/Modality-Confusion-Learning

Modality Confusion Learning for Cross-Modal Person ReID (ICCV 2021)

Primary LanguagePythonApache License 2.0Apache-2.0

Cross-Modality Person Re-Identification via Modality Confusion and Center Aggregation (ICCV 2021)

Highlight

Modality Confusion Learning Network (MCLNet) is designed to learn modality-invariant features by simultaneously minimizing inter-modality discrepancy while maximizing cross-modality similarity among instances in a single framework. MCLNet aims to end-to-end learn the discrimination representations from two subspaces, modality properties and identity properties of the comprehensive feature space.

⚙️ Setup environment

  • Clone this repo:

    git clone https://github.com/bitreidgroup/Modality-Confusion-Learning.git

    cd Modality-Confusion-Learning

  • Create a conda environment and activate the environment.
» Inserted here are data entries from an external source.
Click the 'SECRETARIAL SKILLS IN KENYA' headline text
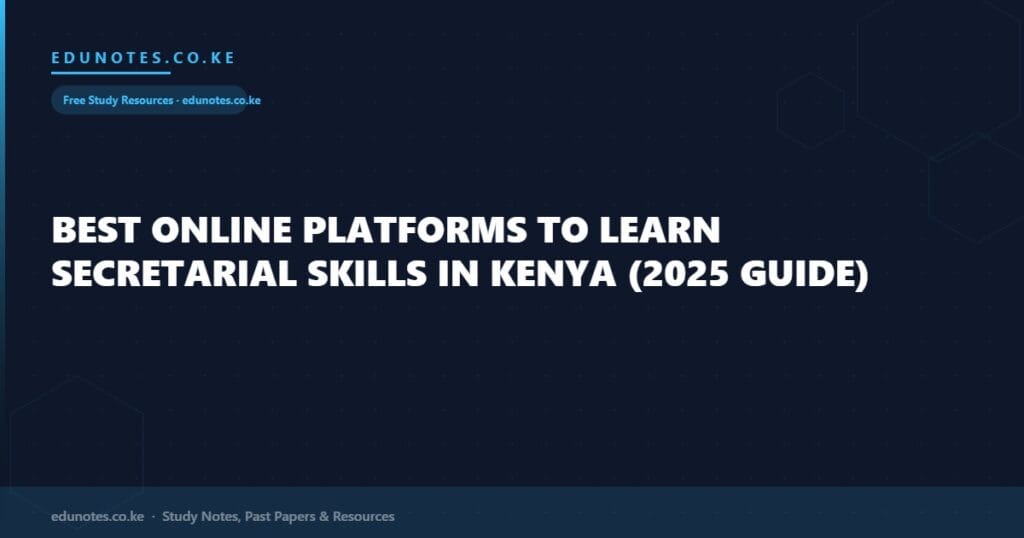1024x538 pixels. [333, 274]
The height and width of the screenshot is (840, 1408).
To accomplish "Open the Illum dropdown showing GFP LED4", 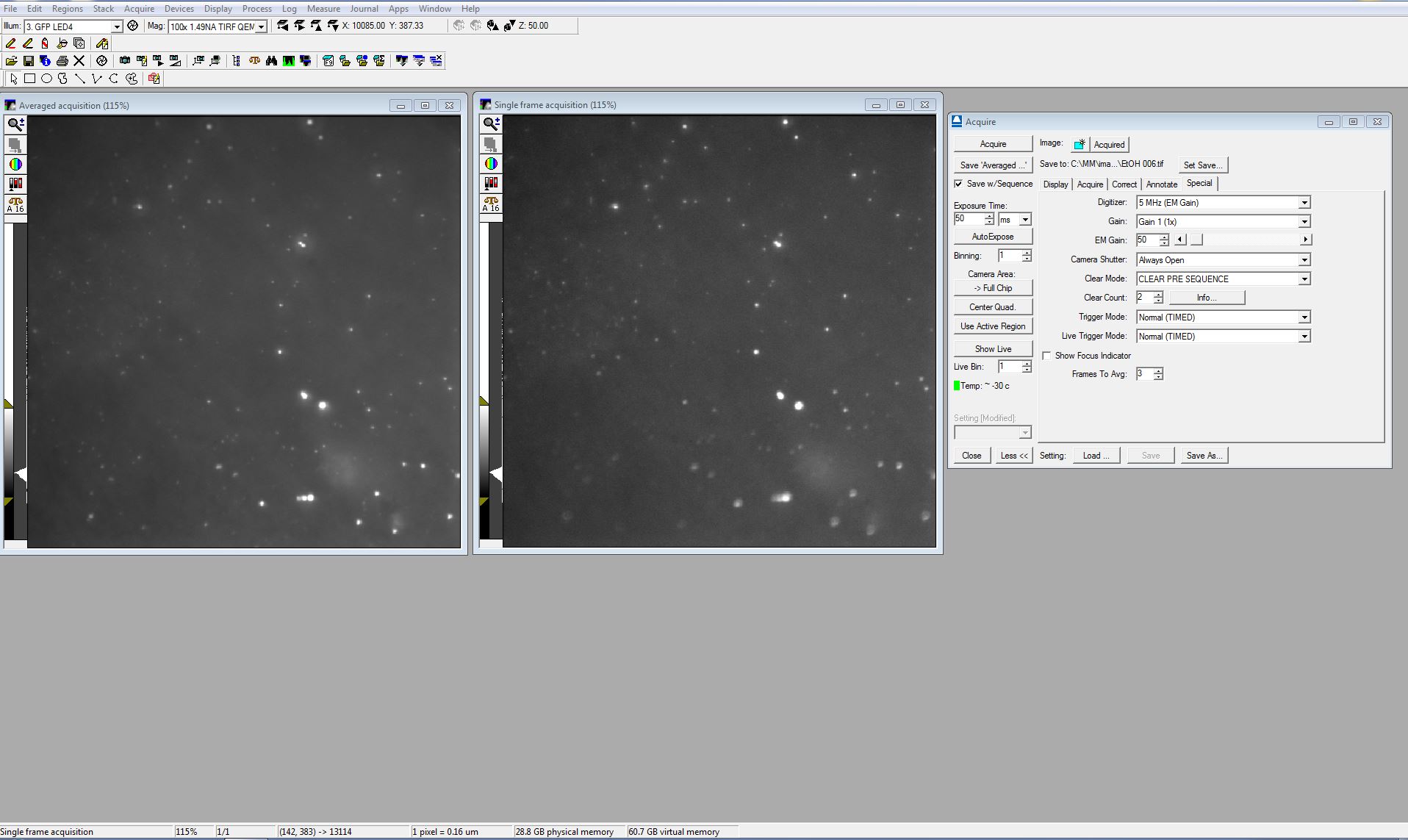I will 116,26.
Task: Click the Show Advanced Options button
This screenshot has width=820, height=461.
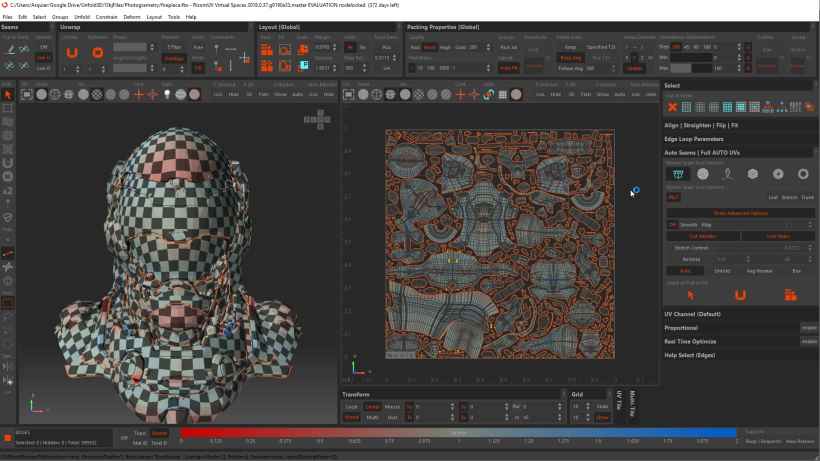Action: (x=740, y=212)
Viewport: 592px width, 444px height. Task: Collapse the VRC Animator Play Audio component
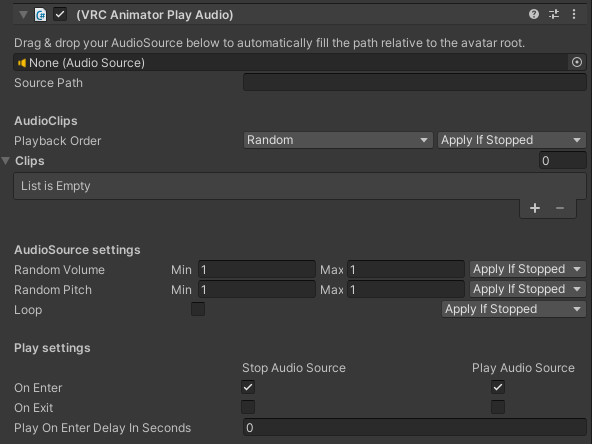tap(23, 15)
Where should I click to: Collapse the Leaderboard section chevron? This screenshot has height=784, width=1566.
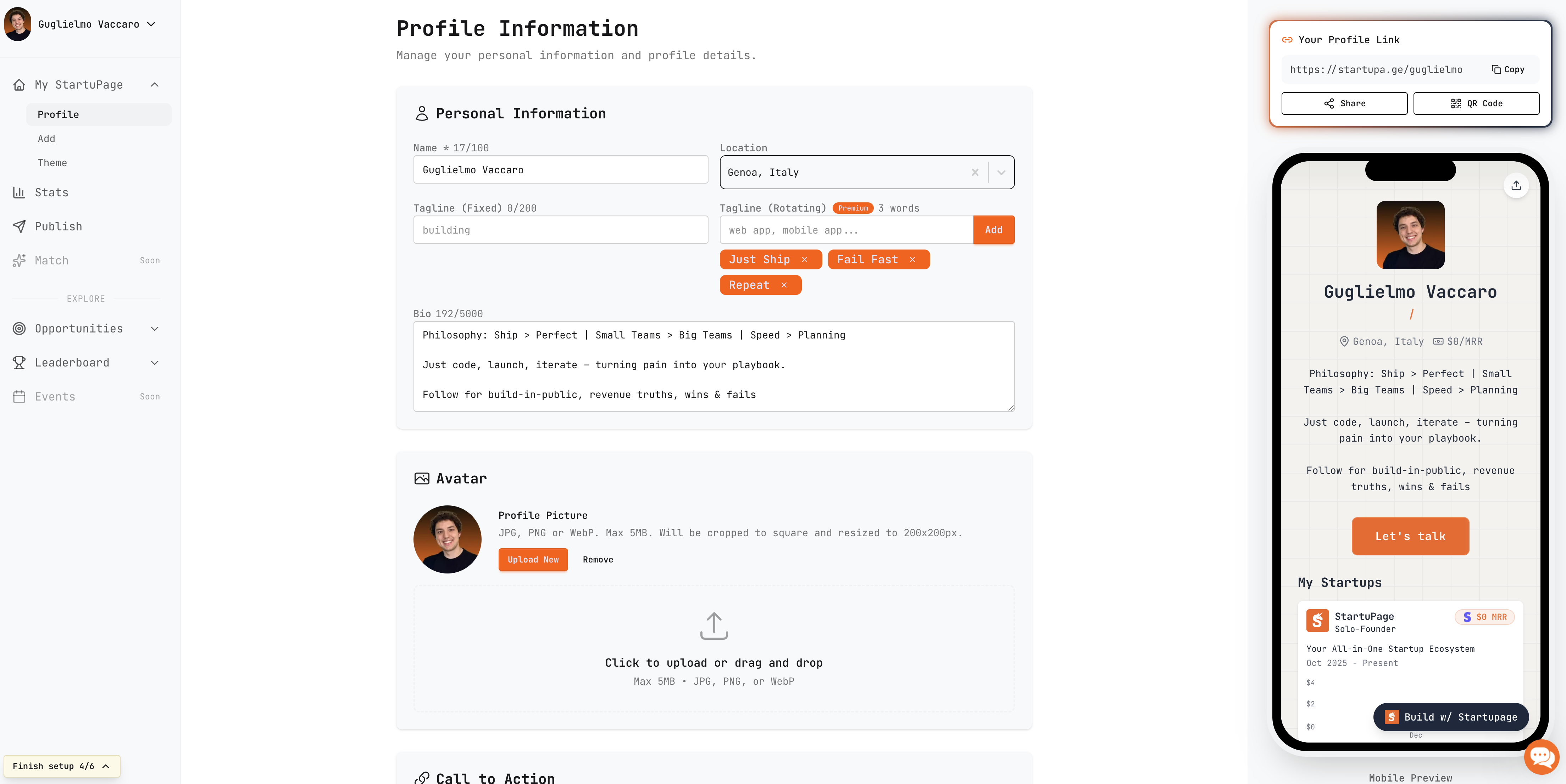(x=155, y=362)
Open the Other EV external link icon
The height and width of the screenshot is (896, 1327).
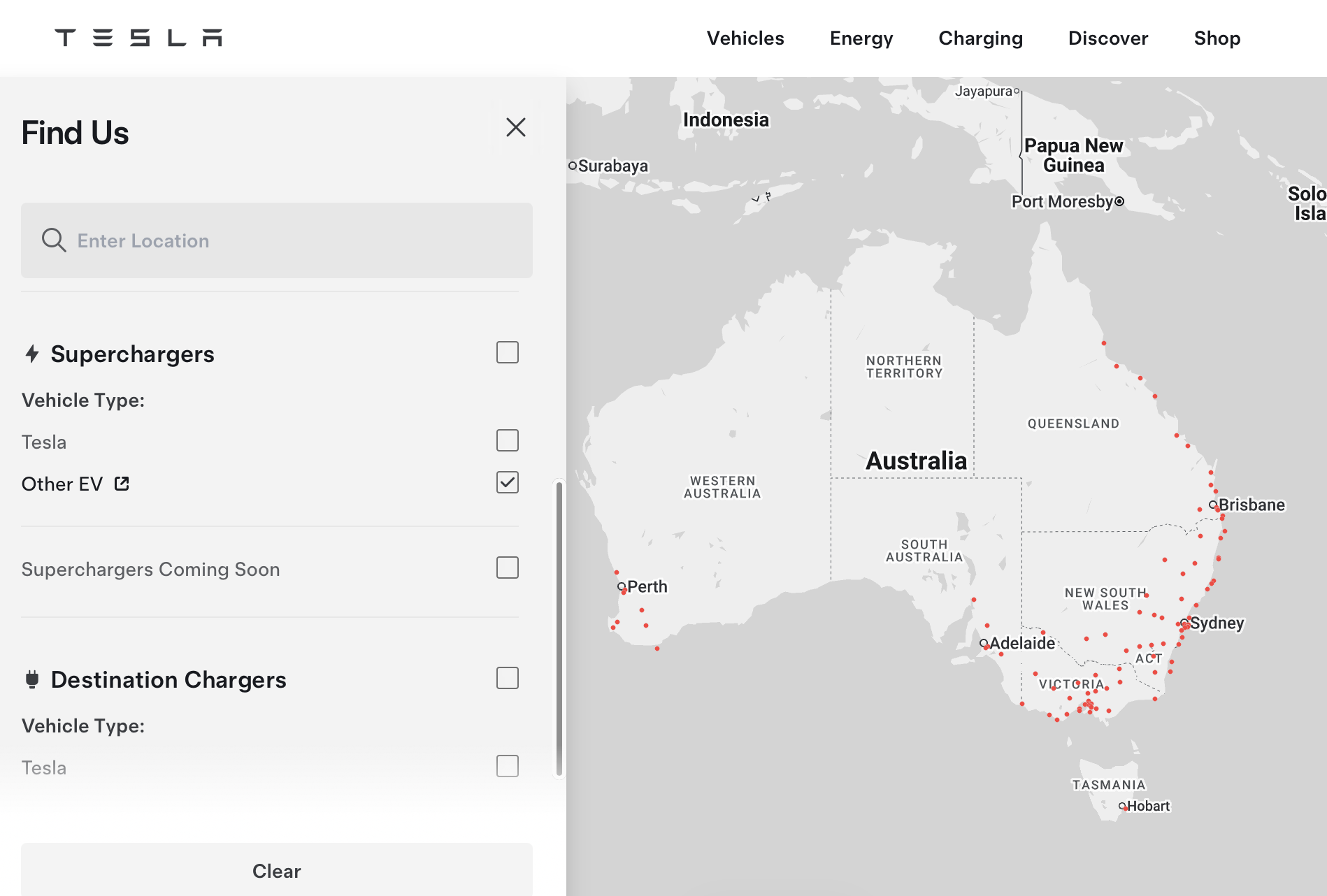[x=122, y=484]
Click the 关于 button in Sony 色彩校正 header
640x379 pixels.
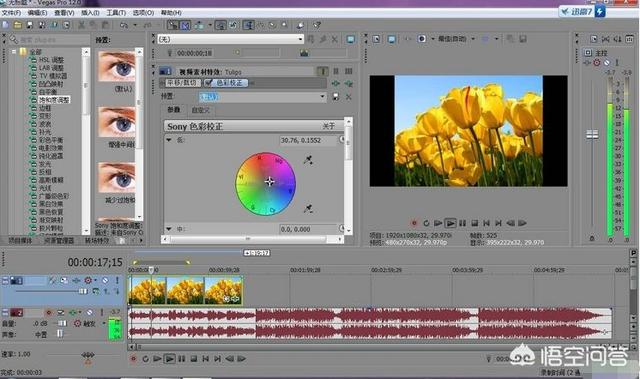[329, 126]
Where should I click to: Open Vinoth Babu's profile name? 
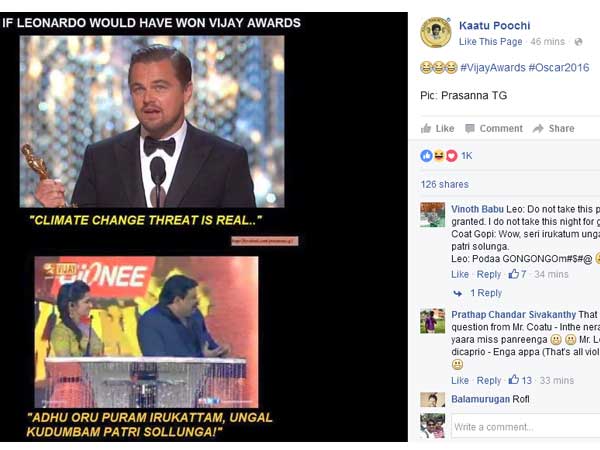pos(477,209)
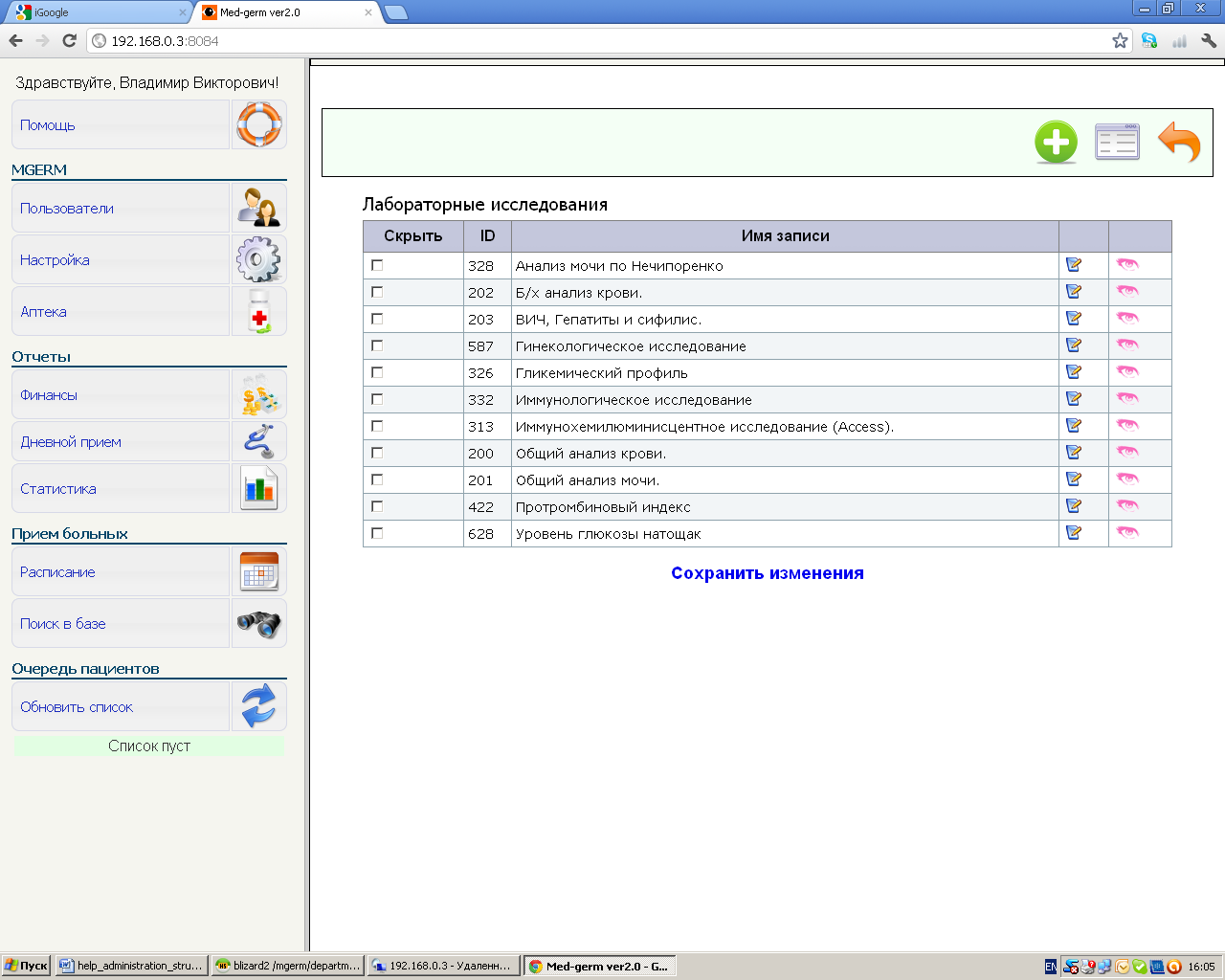This screenshot has width=1225, height=980.
Task: Click the Сохранить изменения link
Action: pyautogui.click(x=767, y=573)
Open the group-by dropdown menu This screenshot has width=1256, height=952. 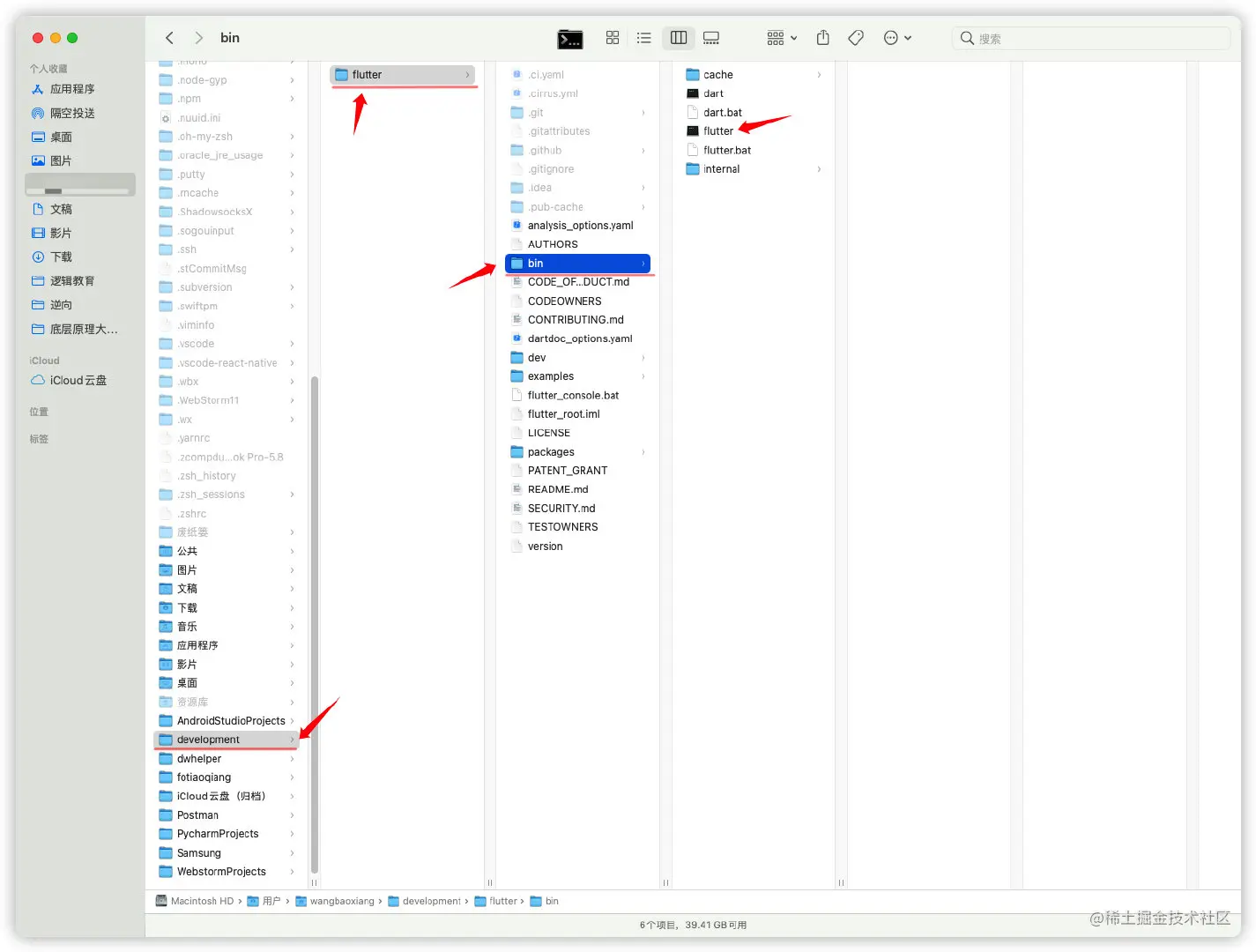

  • conda env create -f environment.yaml

    conda activate mcl

We recommend Python = 3.6, CUDA = 10.0, Cudnn = 7.6.5, Pytorch = 1.2, and CudaToolkit = 10.0.130 for the environment.

🔧 Preparing dataset

  • RegDB Dataset : The RegDB dataset can be downloaded from this website by submitting a copyright form.

    (Named: "Dongguk Body-based Person Recognition Database (DBPerson-Recog-DB1)" on their website).

We do not preprocess the RegDB dataset.

  • SYSU-MM01 Dataset : The SYSU-MM01 dataset can be downloaded from this website.

  • We preprocess the SYSU-MM01 dataset to speed up the training process.

    • if you do not need the identities of the cameras, run the preprocess scripts

      python pre_process_sysu.py

    After running, the training data will be stored in ".npy" format.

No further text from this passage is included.